Content starts
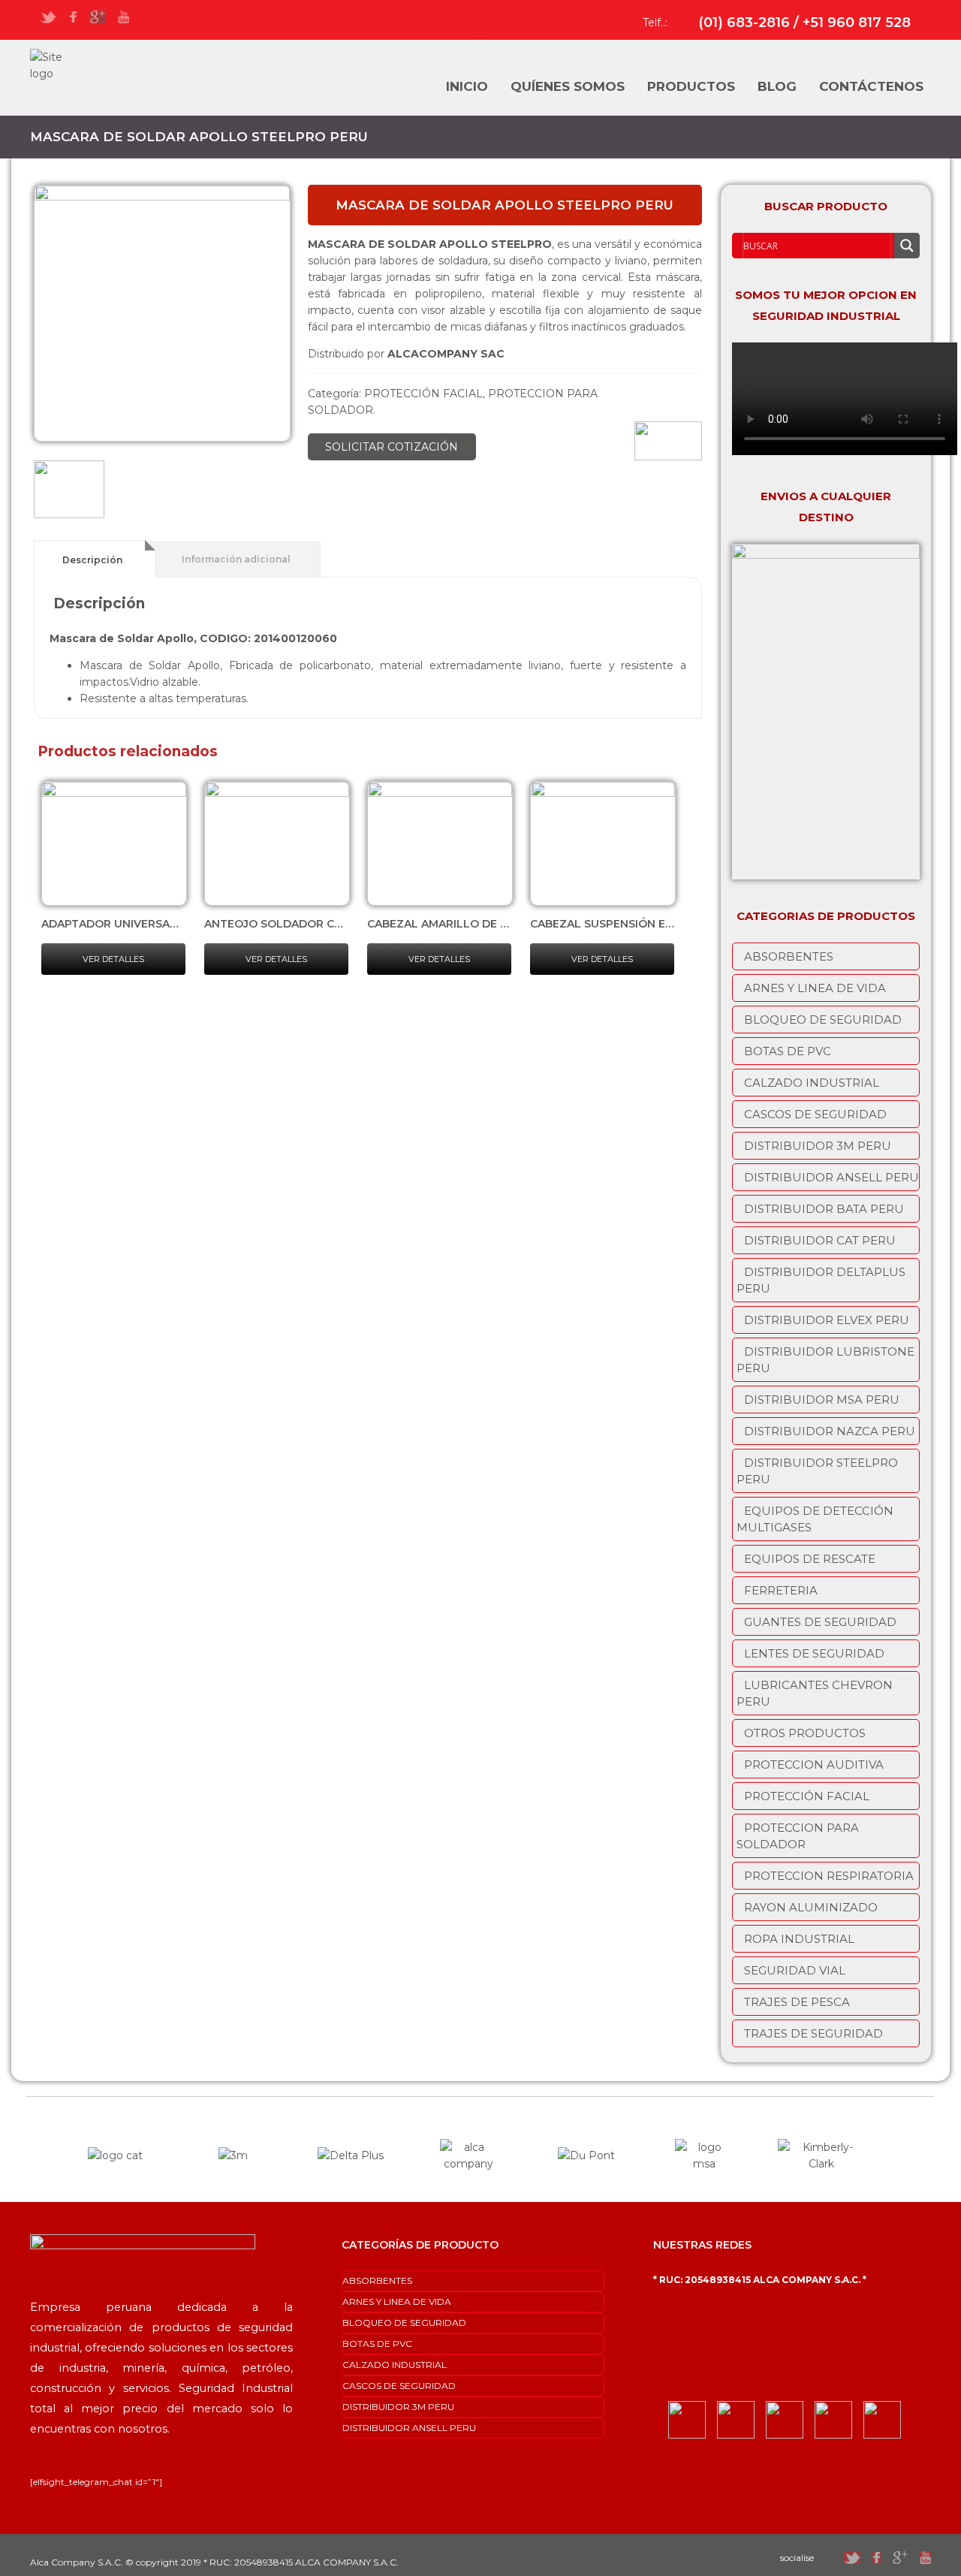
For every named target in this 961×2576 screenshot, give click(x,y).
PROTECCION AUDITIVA (814, 1764)
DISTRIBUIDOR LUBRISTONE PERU (825, 1359)
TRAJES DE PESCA (797, 2002)
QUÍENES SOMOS (568, 86)
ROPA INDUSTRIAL (799, 1939)
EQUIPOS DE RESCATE (809, 1559)
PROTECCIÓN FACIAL (423, 393)
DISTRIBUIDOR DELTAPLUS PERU (821, 1280)
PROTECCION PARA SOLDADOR (798, 1835)
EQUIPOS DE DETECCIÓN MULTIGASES (815, 1519)
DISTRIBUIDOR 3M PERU (817, 1146)
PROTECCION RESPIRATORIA (829, 1876)
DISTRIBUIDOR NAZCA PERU (829, 1431)
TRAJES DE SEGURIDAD (813, 2033)
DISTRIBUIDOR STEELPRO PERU (817, 1470)
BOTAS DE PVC (787, 1051)
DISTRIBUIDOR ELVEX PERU (826, 1320)
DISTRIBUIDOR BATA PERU (824, 1209)
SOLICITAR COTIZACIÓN (391, 447)
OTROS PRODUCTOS (805, 1733)
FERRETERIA (781, 1590)
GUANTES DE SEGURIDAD (820, 1622)
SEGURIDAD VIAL (794, 1970)
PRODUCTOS (691, 86)
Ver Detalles (113, 959)
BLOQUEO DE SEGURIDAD (823, 1019)
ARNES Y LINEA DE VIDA (815, 988)
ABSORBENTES (788, 956)
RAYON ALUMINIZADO (811, 1907)
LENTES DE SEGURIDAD (814, 1653)
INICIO (467, 86)
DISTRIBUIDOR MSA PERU (821, 1399)
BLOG (777, 86)
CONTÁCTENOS (871, 86)
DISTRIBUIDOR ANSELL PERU (831, 1177)
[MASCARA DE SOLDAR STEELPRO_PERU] (69, 491)
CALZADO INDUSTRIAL (811, 1082)
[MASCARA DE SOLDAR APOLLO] (162, 313)
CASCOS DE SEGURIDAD (815, 1114)
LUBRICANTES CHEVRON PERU (815, 1693)
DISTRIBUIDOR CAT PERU (820, 1240)
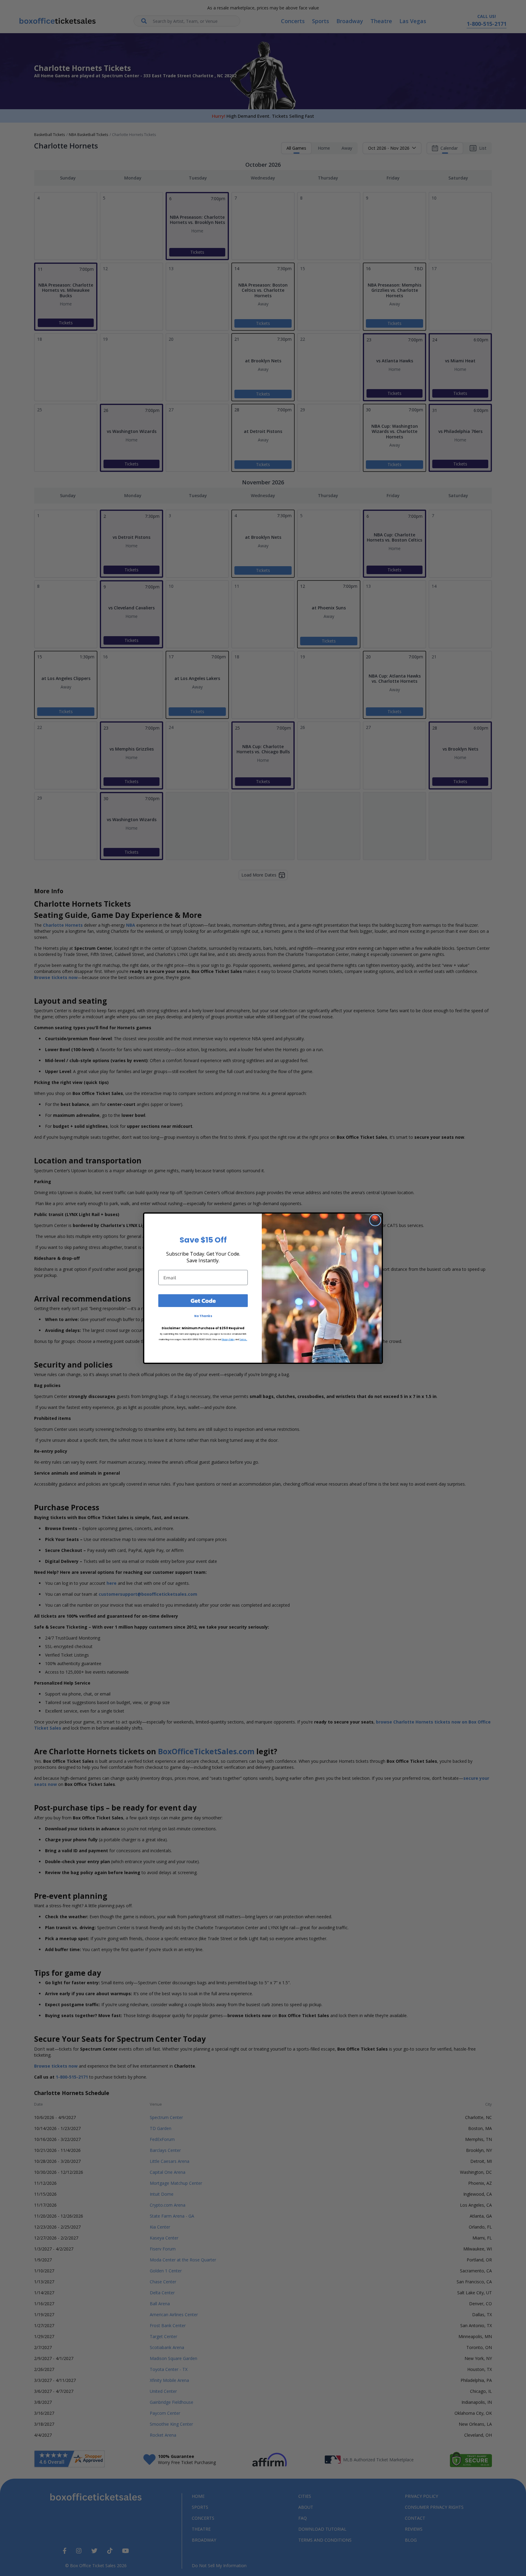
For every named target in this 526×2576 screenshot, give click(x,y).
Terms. (243, 1339)
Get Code (203, 1300)
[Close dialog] (375, 1220)
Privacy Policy (228, 1339)
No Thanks (203, 1316)
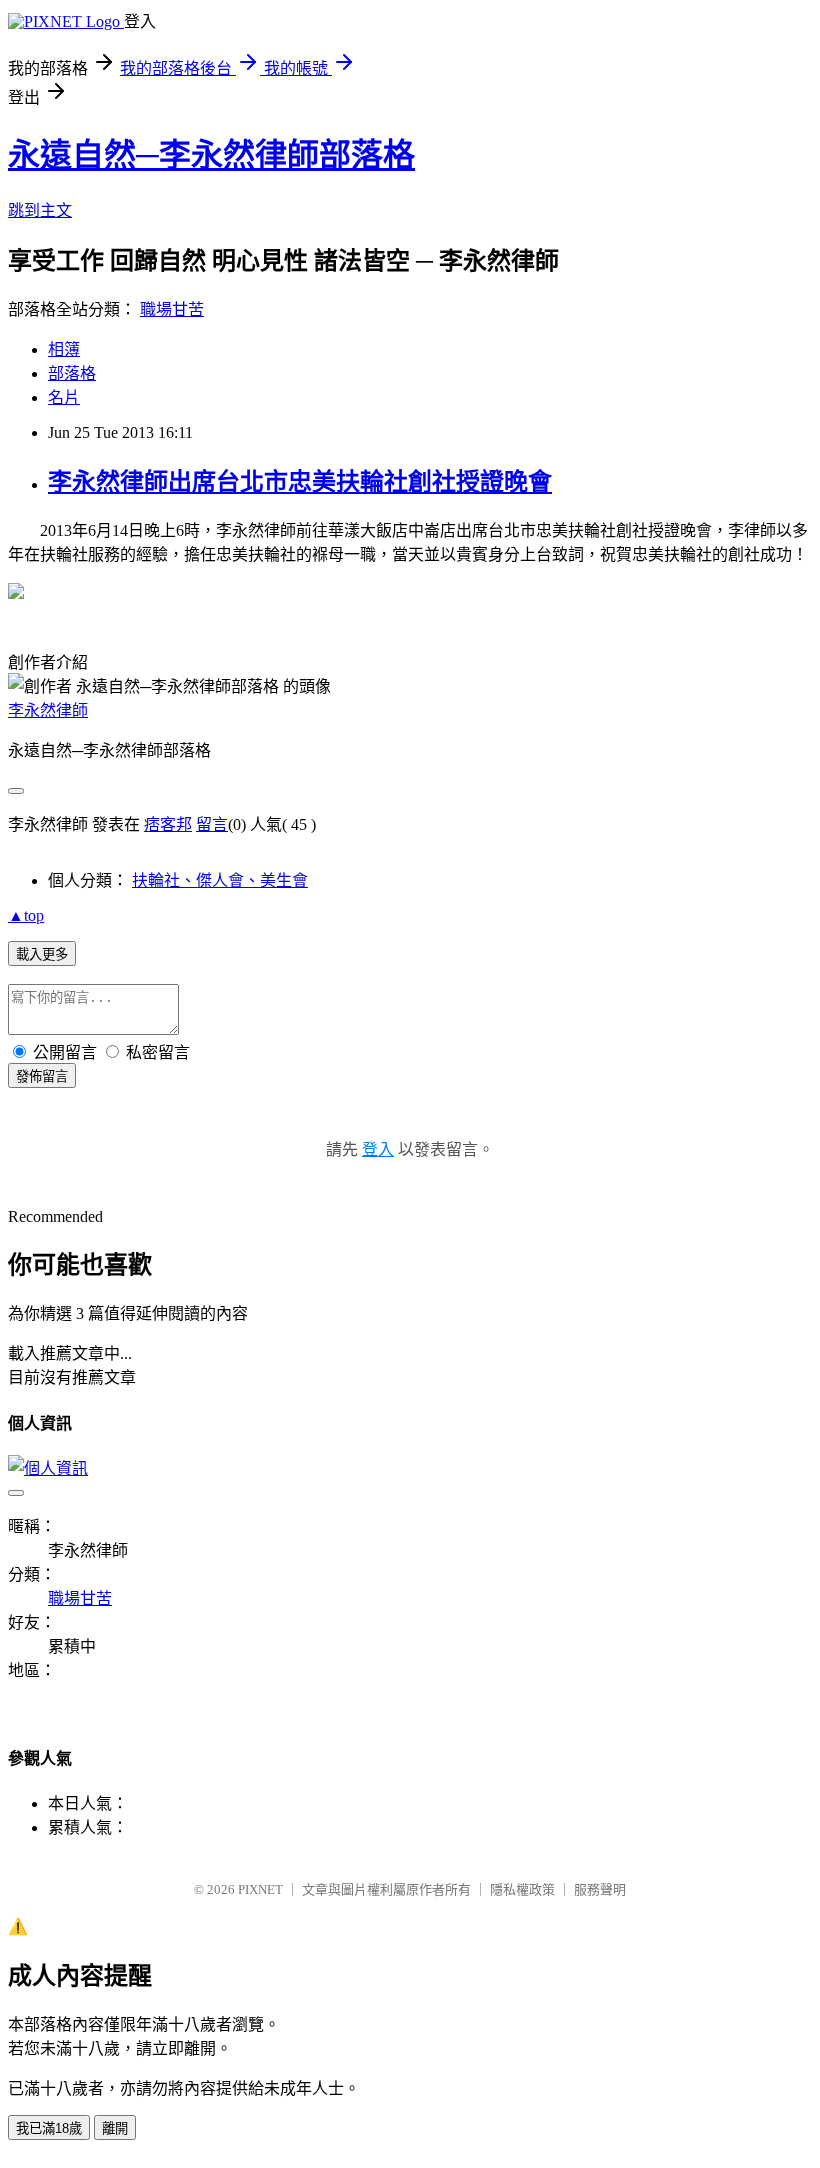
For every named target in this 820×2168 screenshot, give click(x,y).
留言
Content ends
*What is needed*:
Print the records above exactly, minus pictures.

*Exercise solution*:
For every named target in this 961×2576 screenshot, give click(x,y).
PROTECCION AUDITIVA (814, 1764)
DISTRIBUIDOR LUBRISTONE PERU (825, 1359)
TRAJES DE PESCA (797, 2002)
QUÍENES SOMOS (568, 86)
ROPA INDUSTRIAL (799, 1939)
EQUIPOS DE RESCATE (809, 1559)
PROTECCIÓN FACIAL (423, 393)
DISTRIBUIDOR DELTAPLUS PERU (821, 1280)
PROTECCION PARA SOLDADOR (798, 1835)
EQUIPOS DE DETECCIÓN MULTIGASES (815, 1519)
DISTRIBUIDOR 3M PERU (817, 1146)
PROTECCION RESPIRATORIA (829, 1876)
DISTRIBUIDOR NAZCA PERU (829, 1431)
TRAJES DE SEGURIDAD (813, 2033)
DISTRIBUIDOR STEELPRO PERU (817, 1470)
BOTAS DE PVC (787, 1051)
DISTRIBUIDOR ELVEX PERU (826, 1320)
DISTRIBUIDOR BATA PERU (824, 1209)
SOLICITAR COTIZACIÓN (391, 447)
OTROS PRODUCTOS (805, 1733)
FERRETERIA (781, 1590)
GUANTES DE SEGURIDAD (820, 1622)
SEGURIDAD VIAL (794, 1970)
PRODUCTOS (691, 86)
Ver Detalles (113, 959)
BLOQUEO DE SEGURIDAD (823, 1019)
ARNES Y LINEA DE VIDA (815, 988)
ABSORBENTES (788, 956)
RAYON ALUMINIZADO (811, 1907)
LENTES DE SEGURIDAD (814, 1653)
INICIO (467, 86)
DISTRIBUIDOR MSA PERU (821, 1399)
BLOG (777, 86)
CONTÁCTENOS (871, 86)
DISTRIBUIDOR ANSELL PERU (831, 1177)
[MASCARA DE SOLDAR STEELPRO_PERU] (69, 491)
CALZADO INDUSTRIAL (811, 1082)
[MASCARA DE SOLDAR APOLLO] (162, 313)
CASCOS DE SEGURIDAD (815, 1114)
LUBRICANTES CHEVRON PERU (815, 1693)
DISTRIBUIDOR CAT PERU (820, 1240)
For every named target in this 526×2576 screenshot, give click(x,y).
Terms. (243, 1339)
Get Code (203, 1300)
[Close dialog] (375, 1220)
Privacy Policy (228, 1339)
No Thanks (203, 1316)
For every named target in this 820×2168 screenshot, give click(x,y).
留言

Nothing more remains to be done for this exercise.